##### RECORDS FOR THE EXERCISE #####

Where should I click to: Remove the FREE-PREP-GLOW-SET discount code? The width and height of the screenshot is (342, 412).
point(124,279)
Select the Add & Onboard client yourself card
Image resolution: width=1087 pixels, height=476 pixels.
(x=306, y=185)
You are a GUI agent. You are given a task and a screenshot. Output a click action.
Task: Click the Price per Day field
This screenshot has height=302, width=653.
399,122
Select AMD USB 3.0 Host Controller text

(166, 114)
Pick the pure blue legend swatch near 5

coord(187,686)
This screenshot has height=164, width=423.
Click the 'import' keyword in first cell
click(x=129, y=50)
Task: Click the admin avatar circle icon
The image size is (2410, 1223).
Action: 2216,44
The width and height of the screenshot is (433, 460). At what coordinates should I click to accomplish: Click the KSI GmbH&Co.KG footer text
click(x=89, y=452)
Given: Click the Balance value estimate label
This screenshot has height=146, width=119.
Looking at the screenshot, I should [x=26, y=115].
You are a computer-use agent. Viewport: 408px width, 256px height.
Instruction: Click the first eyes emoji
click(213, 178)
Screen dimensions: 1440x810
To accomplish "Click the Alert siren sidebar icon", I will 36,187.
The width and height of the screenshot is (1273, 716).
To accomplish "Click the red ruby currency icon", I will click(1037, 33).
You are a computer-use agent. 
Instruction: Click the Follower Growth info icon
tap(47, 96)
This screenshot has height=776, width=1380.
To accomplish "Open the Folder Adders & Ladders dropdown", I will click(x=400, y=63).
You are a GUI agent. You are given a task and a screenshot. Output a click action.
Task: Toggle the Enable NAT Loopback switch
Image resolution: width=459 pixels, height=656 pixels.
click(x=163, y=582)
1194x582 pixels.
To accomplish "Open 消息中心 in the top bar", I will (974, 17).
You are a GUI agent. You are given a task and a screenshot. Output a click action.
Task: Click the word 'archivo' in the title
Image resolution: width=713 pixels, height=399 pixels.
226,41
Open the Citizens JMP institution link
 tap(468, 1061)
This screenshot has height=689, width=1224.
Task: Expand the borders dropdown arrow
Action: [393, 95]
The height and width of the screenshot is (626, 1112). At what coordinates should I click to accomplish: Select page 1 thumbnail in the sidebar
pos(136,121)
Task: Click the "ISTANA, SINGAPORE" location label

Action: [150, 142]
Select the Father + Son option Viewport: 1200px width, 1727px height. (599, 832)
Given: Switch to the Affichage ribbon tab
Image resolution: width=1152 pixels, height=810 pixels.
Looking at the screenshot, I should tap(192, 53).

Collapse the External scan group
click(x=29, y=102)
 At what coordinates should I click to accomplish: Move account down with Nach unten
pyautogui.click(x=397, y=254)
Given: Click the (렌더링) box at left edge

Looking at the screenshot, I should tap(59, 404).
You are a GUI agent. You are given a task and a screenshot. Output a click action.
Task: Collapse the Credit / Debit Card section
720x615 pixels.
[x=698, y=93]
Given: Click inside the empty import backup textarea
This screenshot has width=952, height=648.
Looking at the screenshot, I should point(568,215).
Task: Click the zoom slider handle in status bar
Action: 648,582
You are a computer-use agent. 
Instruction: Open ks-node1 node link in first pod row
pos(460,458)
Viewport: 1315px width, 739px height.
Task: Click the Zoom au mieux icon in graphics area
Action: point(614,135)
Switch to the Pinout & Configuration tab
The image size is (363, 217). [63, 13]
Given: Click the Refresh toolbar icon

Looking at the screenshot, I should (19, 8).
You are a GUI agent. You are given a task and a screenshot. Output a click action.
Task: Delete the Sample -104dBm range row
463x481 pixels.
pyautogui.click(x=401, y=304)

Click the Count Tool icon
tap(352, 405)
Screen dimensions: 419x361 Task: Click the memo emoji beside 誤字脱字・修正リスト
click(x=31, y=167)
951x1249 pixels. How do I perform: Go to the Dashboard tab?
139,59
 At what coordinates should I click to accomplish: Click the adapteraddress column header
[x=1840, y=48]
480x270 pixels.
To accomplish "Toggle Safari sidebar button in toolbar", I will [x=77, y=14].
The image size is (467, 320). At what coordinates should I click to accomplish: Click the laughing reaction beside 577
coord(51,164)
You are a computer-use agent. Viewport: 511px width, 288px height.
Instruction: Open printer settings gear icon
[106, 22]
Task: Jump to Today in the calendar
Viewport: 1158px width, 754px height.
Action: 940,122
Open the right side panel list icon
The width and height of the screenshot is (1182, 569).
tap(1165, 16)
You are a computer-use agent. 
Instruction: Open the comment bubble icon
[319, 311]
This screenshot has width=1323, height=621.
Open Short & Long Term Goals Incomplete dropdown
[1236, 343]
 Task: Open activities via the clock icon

#####

◆ WHAT IS BEING ASKED: Copy all of these rows over exactly as they are.

◆ TASK RESULT:
Where should I click to: Remove the FREE-PREP-GLOW-SET discount code? The width and height of the screenshot is (342, 412).
point(124,279)
Select the Add & Onboard client yourself card
Image resolution: width=1087 pixels, height=476 pixels.
(x=306, y=185)
You are a GUI agent. You are given a task and a screenshot. Output a click action.
Task: Click the Price per Day field
This screenshot has height=302, width=653.
399,122
Select AMD USB 3.0 Host Controller text

(166, 114)
Pick the pure blue legend swatch near 5

coord(187,686)
This screenshot has height=164, width=423.
Click the 'import' keyword in first cell
click(x=129, y=50)
Task: Click the admin avatar circle icon
The image size is (2410, 1223).
Action: 2216,44
The width and height of the screenshot is (433, 460). At what coordinates should I click to accomplish: Click the KSI GmbH&Co.KG footer text
click(x=89, y=452)
Given: Click the Balance value estimate label
This screenshot has height=146, width=119.
Looking at the screenshot, I should [x=26, y=115].
You are a computer-use agent. Viewport: 408px width, 256px height.
Instruction: Click the first eyes emoji
click(213, 178)
Screen dimensions: 1440x810
To accomplish "Click the Alert siren sidebar icon", I will 36,187.
The width and height of the screenshot is (1273, 716).
To accomplish "Click the red ruby currency icon", I will click(1037, 33).
You are a computer-use agent. 
Instruction: Click the Follower Growth info icon
tap(47, 96)
This screenshot has height=776, width=1380.
To accomplish "Open the Folder Adders & Ladders dropdown", I will click(x=400, y=63).
You are a GUI agent. You are given a task and a screenshot. Output a click action.
Task: Toggle the Enable NAT Loopback switch
Image resolution: width=459 pixels, height=656 pixels.
click(x=163, y=582)
1194x582 pixels.
To accomplish "Open 消息中心 in the top bar", I will (974, 17).
You are a GUI agent. You are given a task and a screenshot. Output a click action.
Task: Click the word 'archivo' in the title
Image resolution: width=713 pixels, height=399 pixels.
226,41
Open the Citizens JMP institution link
 tap(468, 1061)
This screenshot has height=689, width=1224.
Task: Expand the borders dropdown arrow
Action: [393, 95]
The height and width of the screenshot is (626, 1112). At what coordinates should I click to accomplish: Select page 1 thumbnail in the sidebar
pos(136,121)
Task: Click the "ISTANA, SINGAPORE" location label

Action: [150, 142]
Select the Father + Son option Viewport: 1200px width, 1727px height. (599, 832)
Given: Switch to the Affichage ribbon tab
Image resolution: width=1152 pixels, height=810 pixels.
Looking at the screenshot, I should tap(192, 53).

Collapse the External scan group
click(x=29, y=102)
 At what coordinates should I click to accomplish: Move account down with Nach unten
pyautogui.click(x=397, y=254)
Given: Click the (렌더링) box at left edge

Looking at the screenshot, I should tap(59, 404).
You are a GUI agent. You are given a task and a screenshot. Output a click action.
Task: Collapse the Credit / Debit Card section
720x615 pixels.
[x=698, y=93]
Given: Click inside the empty import backup textarea
This screenshot has width=952, height=648.
Looking at the screenshot, I should point(568,215).
Task: Click the zoom slider handle in status bar
Action: 648,582
You are a computer-use agent. 
Instruction: Open ks-node1 node link in first pod row
pos(460,458)
Viewport: 1315px width, 739px height.
Task: Click the Zoom au mieux icon in graphics area
Action: point(614,135)
Switch to the Pinout & Configuration tab
The image size is (363, 217). [63, 13]
Given: Click the Refresh toolbar icon

Looking at the screenshot, I should (19, 8).
You are a GUI agent. You are given a task and a screenshot. Output a click action.
Task: Delete the Sample -104dBm range row
463x481 pixels.
pyautogui.click(x=401, y=304)

Click the Count Tool icon
tap(352, 405)
Screen dimensions: 419x361 Task: Click the memo emoji beside 誤字脱字・修正リスト
click(x=31, y=167)
951x1249 pixels. How do I perform: Go to the Dashboard tab?
139,59
 At what coordinates should I click to accomplish: Click the adapteraddress column header
[x=1840, y=48]
480x270 pixels.
To accomplish "Toggle Safari sidebar button in toolbar", I will [x=77, y=14].
The image size is (467, 320). At what coordinates should I click to accomplish: Click the laughing reaction beside 577
coord(51,164)
You are a computer-use agent. Viewport: 511px width, 288px height.
Instruction: Open printer settings gear icon
[106, 22]
Task: Jump to Today in the calendar
Viewport: 1158px width, 754px height.
Action: 940,122
Open the right side panel list icon
The width and height of the screenshot is (1182, 569).
tap(1165, 16)
You are a computer-use agent. 
Instruction: Open the comment bubble icon
[319, 311]
This screenshot has width=1323, height=621.
Open Short & Long Term Goals Incomplete dropdown
[1236, 343]
 Task: Open activities via the clock icon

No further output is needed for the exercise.